EXERCISE REQUIREMENTS: Copy, from the listing, every line in which the string "computer" is present.

(DATA SUPPLIED begins)

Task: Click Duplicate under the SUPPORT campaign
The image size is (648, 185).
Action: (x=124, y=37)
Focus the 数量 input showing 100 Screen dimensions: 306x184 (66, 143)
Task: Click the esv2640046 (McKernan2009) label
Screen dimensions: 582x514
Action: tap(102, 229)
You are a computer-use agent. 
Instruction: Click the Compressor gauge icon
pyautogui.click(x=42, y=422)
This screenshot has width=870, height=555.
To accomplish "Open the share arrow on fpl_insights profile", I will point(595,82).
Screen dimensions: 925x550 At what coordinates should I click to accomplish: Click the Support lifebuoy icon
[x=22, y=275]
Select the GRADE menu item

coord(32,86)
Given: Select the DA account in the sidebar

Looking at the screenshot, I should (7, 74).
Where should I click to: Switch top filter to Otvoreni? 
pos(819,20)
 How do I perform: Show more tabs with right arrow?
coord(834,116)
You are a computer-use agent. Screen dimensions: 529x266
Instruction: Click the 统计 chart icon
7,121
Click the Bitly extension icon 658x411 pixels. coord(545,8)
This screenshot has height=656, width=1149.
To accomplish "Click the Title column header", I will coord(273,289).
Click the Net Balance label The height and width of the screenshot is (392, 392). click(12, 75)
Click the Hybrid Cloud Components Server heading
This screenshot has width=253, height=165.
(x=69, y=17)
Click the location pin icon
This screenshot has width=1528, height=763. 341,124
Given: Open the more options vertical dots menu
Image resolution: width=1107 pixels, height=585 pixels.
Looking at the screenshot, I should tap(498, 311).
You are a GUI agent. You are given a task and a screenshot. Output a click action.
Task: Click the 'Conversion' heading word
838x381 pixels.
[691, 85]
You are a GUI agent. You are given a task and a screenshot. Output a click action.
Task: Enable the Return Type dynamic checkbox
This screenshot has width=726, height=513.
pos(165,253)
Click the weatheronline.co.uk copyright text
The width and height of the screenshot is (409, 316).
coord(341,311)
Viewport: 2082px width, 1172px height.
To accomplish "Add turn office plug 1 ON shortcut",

(DATA SUPPLIED ends)

EXPECTED ANSWER:
You are a computer-use agent. 
You are a computer-use agent. Screen dimensions: 529x266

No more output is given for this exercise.